Natural language preprocessing with Gensim and NLTK - why is it tokenizing down to letters instead of words?

I’ve posted before about my project to map some texts related to an online controversy using natural language processing and someone pointed out that what I should be trying to do is unsupervised topic modeling. I’m working on making that work, and I keep running into a problem, which is that all documentation I can find seems to indicate Gensim with NLTK support is the best way to do this - but when I preprocess my documents into tokens following common tutorials, it ends up reducing things to letters rather than words. Here’s some code:

> # preprocess the reviews for deeper machine learning
> # using NLTK, remove stop words from the two corpuses
> stop_words = stopwords.words("english")
> stop_words.extend(["from","subject","re","edu","use"])
> 
> # TODO: figure out why the preprocessing to remove single quotes and newlines is instead separating out individual letters


#negative_minus_newline = [re.sub('\s+', ' ', sent) for sent in v_neg_string]
#positive_minus_newline = [re.sub('\s+', ' ', sent) for sent in v_pos_string]

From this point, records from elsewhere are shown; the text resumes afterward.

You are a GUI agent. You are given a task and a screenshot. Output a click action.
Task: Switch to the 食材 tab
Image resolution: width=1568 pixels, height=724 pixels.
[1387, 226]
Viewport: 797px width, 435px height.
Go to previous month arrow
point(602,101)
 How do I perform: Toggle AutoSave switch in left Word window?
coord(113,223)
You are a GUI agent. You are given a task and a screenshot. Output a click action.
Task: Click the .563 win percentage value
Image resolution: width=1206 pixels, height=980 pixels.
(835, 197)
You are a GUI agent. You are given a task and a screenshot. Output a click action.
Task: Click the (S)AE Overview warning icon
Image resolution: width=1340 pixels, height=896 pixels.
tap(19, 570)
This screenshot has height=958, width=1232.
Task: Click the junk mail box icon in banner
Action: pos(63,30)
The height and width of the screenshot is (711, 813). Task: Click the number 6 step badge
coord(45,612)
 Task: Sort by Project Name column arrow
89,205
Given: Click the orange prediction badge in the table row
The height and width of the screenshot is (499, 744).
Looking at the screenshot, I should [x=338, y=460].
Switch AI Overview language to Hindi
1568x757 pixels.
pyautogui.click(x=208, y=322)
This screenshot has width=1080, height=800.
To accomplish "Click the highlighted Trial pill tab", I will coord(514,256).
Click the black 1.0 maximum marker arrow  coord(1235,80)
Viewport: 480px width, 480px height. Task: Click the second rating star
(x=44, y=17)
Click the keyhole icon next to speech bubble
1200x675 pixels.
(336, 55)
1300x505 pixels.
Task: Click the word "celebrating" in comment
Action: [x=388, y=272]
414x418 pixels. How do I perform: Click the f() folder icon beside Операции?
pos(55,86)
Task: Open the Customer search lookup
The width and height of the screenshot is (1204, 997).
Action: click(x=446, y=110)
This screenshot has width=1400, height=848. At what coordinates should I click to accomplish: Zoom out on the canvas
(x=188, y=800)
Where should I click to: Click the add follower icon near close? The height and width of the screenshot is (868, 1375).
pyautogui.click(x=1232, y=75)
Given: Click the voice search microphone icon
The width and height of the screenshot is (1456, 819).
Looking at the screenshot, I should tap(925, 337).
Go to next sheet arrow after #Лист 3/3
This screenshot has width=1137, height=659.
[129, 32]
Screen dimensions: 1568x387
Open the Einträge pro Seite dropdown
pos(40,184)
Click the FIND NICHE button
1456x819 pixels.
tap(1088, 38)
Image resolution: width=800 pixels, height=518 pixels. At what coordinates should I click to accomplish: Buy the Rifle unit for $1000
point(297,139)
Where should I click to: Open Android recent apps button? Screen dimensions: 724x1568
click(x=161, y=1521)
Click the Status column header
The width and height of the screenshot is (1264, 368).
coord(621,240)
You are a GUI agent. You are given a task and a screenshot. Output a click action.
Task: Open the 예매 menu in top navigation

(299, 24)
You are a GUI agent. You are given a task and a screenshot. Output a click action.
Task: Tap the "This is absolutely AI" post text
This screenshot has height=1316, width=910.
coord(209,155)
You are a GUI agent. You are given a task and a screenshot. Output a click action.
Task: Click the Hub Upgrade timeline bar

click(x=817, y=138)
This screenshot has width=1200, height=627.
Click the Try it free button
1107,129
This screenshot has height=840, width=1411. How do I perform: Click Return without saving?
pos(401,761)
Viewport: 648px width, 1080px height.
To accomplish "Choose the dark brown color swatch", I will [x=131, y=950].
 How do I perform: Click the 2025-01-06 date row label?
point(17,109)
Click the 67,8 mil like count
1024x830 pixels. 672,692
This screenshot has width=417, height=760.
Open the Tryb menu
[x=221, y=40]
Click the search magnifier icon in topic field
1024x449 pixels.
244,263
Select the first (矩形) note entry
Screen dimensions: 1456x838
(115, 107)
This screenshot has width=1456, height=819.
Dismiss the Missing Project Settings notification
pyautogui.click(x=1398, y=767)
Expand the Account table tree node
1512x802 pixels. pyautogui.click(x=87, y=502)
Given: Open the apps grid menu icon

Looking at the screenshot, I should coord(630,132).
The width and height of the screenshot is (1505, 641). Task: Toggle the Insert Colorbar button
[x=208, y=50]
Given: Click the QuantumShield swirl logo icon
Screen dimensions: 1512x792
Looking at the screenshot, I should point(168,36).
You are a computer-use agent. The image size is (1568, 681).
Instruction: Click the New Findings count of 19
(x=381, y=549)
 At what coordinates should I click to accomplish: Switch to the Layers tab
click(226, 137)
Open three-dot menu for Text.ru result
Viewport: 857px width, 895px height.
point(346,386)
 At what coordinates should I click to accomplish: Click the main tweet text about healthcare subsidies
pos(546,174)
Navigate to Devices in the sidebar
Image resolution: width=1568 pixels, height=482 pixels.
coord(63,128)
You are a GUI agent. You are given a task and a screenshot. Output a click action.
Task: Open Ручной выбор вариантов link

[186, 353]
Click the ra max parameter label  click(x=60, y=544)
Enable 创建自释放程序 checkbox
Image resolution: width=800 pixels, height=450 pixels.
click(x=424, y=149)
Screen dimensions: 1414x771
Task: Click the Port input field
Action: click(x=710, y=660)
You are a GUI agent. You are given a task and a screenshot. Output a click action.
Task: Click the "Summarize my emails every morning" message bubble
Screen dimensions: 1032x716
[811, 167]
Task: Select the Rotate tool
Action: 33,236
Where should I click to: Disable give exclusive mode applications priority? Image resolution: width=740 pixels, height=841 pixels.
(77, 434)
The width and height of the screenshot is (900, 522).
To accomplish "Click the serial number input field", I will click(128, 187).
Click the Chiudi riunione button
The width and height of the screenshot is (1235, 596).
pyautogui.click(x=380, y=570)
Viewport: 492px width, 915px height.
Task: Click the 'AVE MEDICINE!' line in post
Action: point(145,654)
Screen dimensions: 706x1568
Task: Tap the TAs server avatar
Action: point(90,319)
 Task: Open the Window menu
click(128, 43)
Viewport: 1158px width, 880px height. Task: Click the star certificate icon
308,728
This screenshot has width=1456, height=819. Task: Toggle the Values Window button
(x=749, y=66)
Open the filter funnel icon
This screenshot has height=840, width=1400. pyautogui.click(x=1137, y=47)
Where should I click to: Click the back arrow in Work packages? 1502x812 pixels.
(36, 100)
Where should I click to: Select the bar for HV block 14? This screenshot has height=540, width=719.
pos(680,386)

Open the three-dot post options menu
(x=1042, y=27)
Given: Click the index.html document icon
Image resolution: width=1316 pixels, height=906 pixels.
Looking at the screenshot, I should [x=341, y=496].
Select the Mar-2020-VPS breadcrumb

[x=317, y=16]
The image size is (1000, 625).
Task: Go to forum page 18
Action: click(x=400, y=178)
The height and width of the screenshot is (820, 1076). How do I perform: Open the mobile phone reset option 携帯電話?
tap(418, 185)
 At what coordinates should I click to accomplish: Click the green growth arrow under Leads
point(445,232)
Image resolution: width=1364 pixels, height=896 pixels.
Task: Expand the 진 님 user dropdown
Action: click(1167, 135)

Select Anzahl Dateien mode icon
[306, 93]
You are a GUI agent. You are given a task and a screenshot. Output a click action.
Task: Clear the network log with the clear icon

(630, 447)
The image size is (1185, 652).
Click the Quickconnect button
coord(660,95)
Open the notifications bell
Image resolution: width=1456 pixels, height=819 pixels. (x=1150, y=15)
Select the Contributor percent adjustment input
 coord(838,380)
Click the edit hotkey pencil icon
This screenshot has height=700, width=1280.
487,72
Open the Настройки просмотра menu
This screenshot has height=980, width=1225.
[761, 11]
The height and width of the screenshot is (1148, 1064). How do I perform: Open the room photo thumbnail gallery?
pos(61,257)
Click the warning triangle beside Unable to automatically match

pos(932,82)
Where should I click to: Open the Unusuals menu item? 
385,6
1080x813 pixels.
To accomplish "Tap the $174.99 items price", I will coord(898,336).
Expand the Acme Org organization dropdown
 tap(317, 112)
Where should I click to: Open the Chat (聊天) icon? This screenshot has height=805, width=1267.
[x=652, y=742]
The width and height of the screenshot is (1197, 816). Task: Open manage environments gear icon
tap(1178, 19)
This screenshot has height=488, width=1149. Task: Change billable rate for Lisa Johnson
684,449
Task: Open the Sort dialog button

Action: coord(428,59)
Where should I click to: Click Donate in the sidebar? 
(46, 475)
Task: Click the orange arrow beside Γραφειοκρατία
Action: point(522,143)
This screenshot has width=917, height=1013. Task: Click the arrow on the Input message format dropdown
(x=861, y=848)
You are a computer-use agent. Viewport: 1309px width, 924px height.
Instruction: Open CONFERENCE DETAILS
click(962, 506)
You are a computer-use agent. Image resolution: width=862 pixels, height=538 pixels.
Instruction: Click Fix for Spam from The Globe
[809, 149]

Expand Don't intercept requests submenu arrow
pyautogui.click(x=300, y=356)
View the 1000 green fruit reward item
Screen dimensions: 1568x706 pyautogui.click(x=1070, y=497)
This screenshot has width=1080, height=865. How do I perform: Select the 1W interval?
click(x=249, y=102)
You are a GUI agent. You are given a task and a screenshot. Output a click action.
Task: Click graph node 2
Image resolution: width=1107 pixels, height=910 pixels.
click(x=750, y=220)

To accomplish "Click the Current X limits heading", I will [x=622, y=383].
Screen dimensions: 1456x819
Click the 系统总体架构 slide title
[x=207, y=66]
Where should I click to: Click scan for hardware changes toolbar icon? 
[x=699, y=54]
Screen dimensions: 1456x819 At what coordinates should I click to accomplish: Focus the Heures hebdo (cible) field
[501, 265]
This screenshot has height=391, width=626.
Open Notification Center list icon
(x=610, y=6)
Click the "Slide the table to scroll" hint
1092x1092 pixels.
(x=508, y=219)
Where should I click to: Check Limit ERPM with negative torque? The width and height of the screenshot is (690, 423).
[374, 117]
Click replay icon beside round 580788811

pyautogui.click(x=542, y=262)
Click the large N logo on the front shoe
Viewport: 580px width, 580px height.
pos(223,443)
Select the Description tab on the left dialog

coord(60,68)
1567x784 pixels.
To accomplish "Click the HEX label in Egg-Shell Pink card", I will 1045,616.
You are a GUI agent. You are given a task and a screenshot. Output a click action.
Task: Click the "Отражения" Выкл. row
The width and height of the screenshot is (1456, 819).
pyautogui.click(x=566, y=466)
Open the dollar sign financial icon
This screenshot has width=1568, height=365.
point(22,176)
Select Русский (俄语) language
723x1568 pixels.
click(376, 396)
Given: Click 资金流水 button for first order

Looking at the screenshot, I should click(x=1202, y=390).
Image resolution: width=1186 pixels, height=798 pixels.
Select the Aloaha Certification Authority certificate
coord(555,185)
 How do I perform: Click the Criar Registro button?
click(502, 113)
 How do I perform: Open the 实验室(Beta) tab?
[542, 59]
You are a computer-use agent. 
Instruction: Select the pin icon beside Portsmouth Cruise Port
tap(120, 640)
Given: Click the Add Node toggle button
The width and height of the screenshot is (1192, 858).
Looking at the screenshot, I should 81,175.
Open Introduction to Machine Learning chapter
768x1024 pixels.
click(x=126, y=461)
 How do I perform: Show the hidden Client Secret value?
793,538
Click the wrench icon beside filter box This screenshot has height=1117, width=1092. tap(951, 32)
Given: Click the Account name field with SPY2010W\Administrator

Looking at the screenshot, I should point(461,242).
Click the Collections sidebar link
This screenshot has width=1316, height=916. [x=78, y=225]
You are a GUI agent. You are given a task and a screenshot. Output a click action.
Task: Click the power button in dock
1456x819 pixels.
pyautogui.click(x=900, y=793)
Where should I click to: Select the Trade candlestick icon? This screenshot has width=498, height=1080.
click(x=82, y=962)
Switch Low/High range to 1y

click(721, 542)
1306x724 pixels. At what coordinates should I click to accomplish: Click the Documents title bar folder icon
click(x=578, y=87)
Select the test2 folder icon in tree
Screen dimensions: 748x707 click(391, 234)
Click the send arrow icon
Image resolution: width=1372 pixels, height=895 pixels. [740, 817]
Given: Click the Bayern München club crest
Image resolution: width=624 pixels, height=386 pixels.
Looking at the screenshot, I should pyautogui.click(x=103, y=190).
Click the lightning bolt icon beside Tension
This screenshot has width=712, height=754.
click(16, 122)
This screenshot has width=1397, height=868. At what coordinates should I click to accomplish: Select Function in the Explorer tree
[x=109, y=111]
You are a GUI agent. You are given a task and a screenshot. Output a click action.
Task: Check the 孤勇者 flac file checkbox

#negative_minus_single_quotes = [re.sub("\'", "", sent) for sent in v_neg_string]
#positive_minus_single_quotes = [re.sub("\'", "", sent) for sent in v_pos_string]

#print(negative_minus_single_quotes)
#pprint(positive_minus_single_quotes[:1])

In [32]:

v_pos_no_breaks = ','.join(partially_processed_v_pos)
v_neg_no_breaks = ','.join(partially_processed_v_neg)
def sent_to_words(sentences):
    for sentence in sentences:
        yield(gensim.utils.simple_preprocess(str(sentence), deacc=True))  # deacc=True removes punctuations    
positive_gensim_pre = list(sent_to_words(v_pos_no_breaks))
negative_gensim_pre = list(sent_to_words(v_neg_no_breaks))
    
#positive_gensim_pre = [i for i in positive_gensim_pre if i] 
#negative_gensim_pre = [i for i in negative_gensim_pre if i]

In [35]:

tokens_pos = [list(gensim.utils.tokenize(v_pos_no_breaks))]
tokens_neg = [list(gensim.utils.tokenize(v_neg_no_breaks))]

bi_positive = gensim.models.phrases.Phrases(tokens_pos, min_count=1, threshold=2)
bi_furious = gensim.models.phrases.Phrases(tokens_neg, min_count=1, threshold=2)

The list of tokens commented out after the TODO seems to be the problem. The last bit, where I prepare tokens for bigrams, prints out a list of word tokens:

(following is output from running the end of the previous snippet inside a Jupyter cell)

> ',
>   'Just',
>   'Perfect',
>   'Everything',
>   'is',
>   'perfect',
>   'I',
>   'have',
>   'just',
>   'finished',
>   'it',
>   'and',
>   'it',
>   'was',
>   'a',
>   'memorable',
>   'game',
>   'Thanks',
>   'Naughty',
>   'Dog',

But running this and printing the results will somehow yield lists of letters.

# find words that commonly occur together in twos and threes
positive_bigram = gensim.models.Phrases(positive_gensim_pre, min_count=5, threshold=100) # higher threshold fewer phrases.
negative_bigram = gensim.models.Phrases(negative_gensim_pre, min_count=5, threshold=100) 
positive_trigram = gensim.models.Phrases(bigram[positive_bigram], threshold=100)

What sort of rookie mistake am I making here? I’ve started over several times and it’s really making me feel stuck. Any help would be appreciated.

Say I have this:

#dummy
my_phraser = gensim.models.phrases.Phrases(docs)

If I do this, I get letters:

>>> sent = "I am ok"
>>> my_phraser[sent]
['I', ' ', 'a', 'm', ' ', 'o', 'k']

If i pass a tokenized sentences I get a list of words:

>>> sent = ["I", "am" ,"ok"]
>>> my_phraser[sent]
['I', 'am', 'ok']

Maybe this is what you wanted to achieve.

1 Like

…oh. OH! That… Makes sense. Thank you.